On comprendra facilement toutes les réflexions qui se présentèrent à l’esprit des deux amis quand ils s’en retournèrent après leur entrevue avec le juge. Cette lettre mystérieuse les occupait entièrement.

— Elle est de l’auteur du crime, sans doute, disait Joseph.

— Je le crois, répondait Pierre. Quel être sait quelque chose du secret de l’amulette, sinon l’assassin ?

— Il me souvient, reprenait Joseph, que le Bison au milieu de ses confidences, s’arrêta, prêtant l’oreille à un bruit imperceptible pour nous, dont l’ouïe n’est pas aussi exercée, disant que son ennemi était dans la pièce voisine… T’en souvient-il ?…

— Oui, et je crois que si nous avions examiné toute la maison, nous aurions peut-être trouvé le coupable…

— Que nous a dit le sauvage mourant ? demanda de Noyelles ; d’avoir à nous méfier d’un… d’un ?…

— Arrête, dit Joseph ; c’est un drôle de nom, comme les indiens seuls savent en donner, dans leur langage figuré… c’est… L’Œil-Croche !

— Eh bien ! ne serait-ce pas là un indice ?… Vague, si tu veux, mais c’est toujours quelque chose !

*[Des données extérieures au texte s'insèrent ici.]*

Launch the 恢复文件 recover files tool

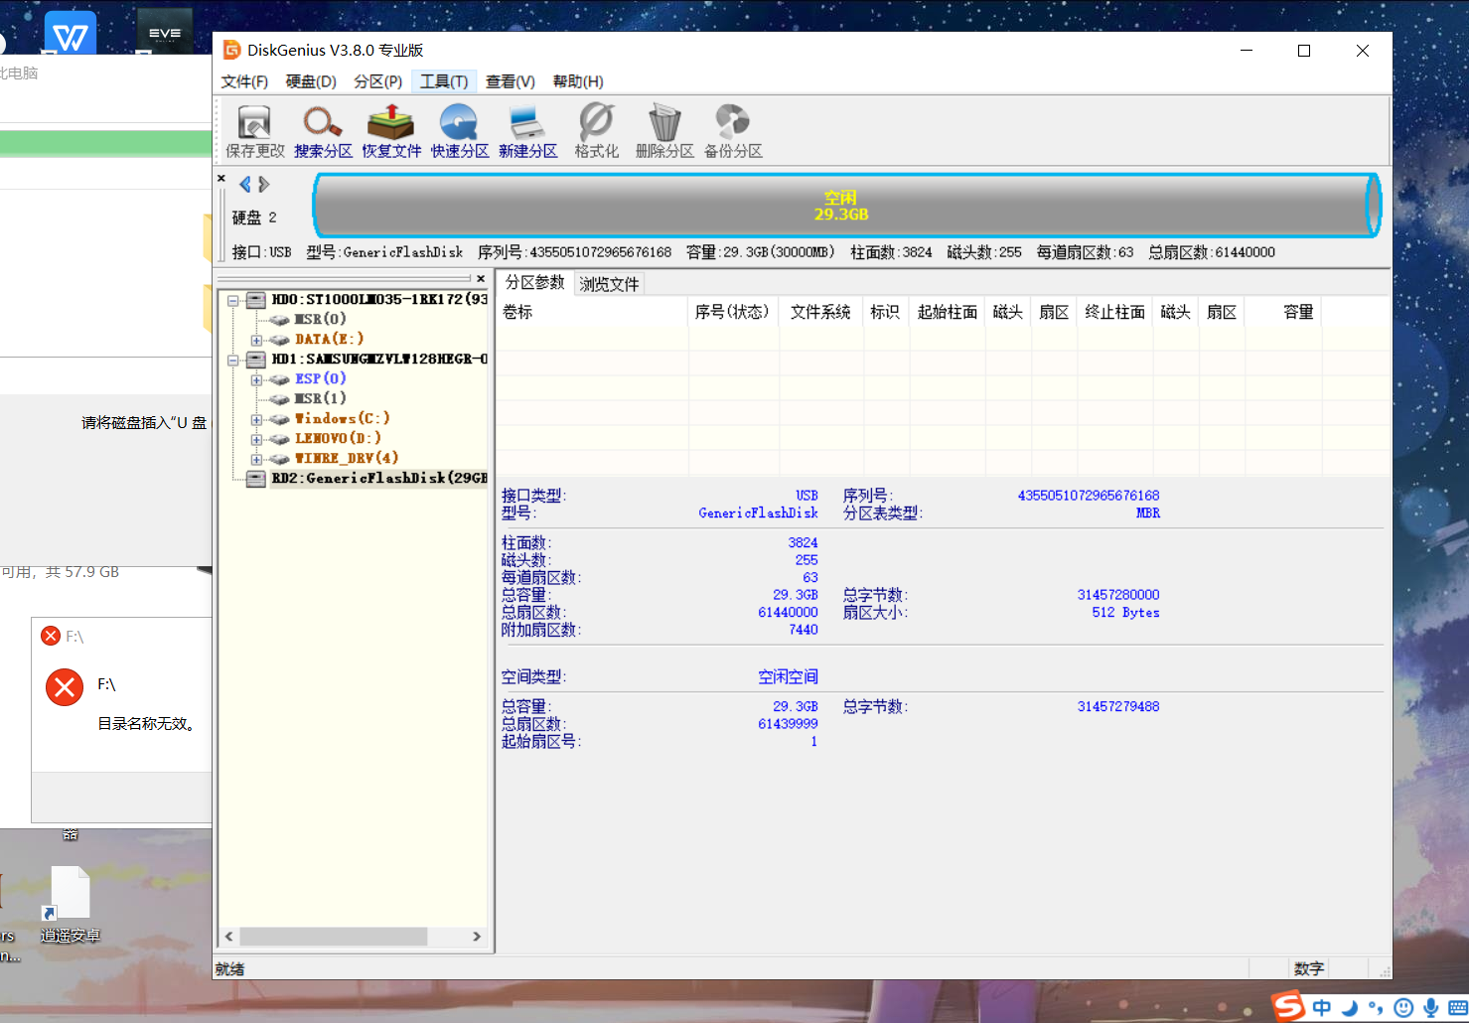click(x=391, y=131)

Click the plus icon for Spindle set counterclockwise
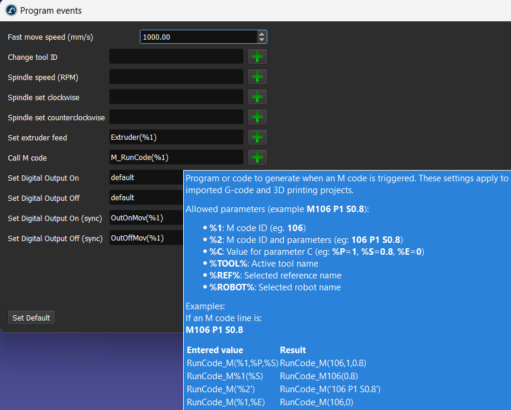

— Oui, c’est quelque chose, quoique bien peu !… Par Œil-Croche, le vieux Mandane a voulu dire : Louche ! et les personnes qui louchent, tout en n’étant pas très répandues dans la colonie se voient assez souvent pour que cette piste soit difficile à relever.

— Qui sait ? dit Pierre. Œil-Croche ne signifie qu’un œil affecté par le strabisme, et c’est plus rare que deux. Dans tous les cas, il faudra d’abord étudier nos cartes et les brûler, et cela aussitôt que possible. De la sorte notre secret ne pourra pas tomber entre des mains étrangères.

Joseph approuva ce propos.

Mais un évènement triste et douloureux vint, à quelques jours de là, changer tout à fait le courant des idées du pauvre garçon, ainsi que de son parent, Pierre de Noyelles.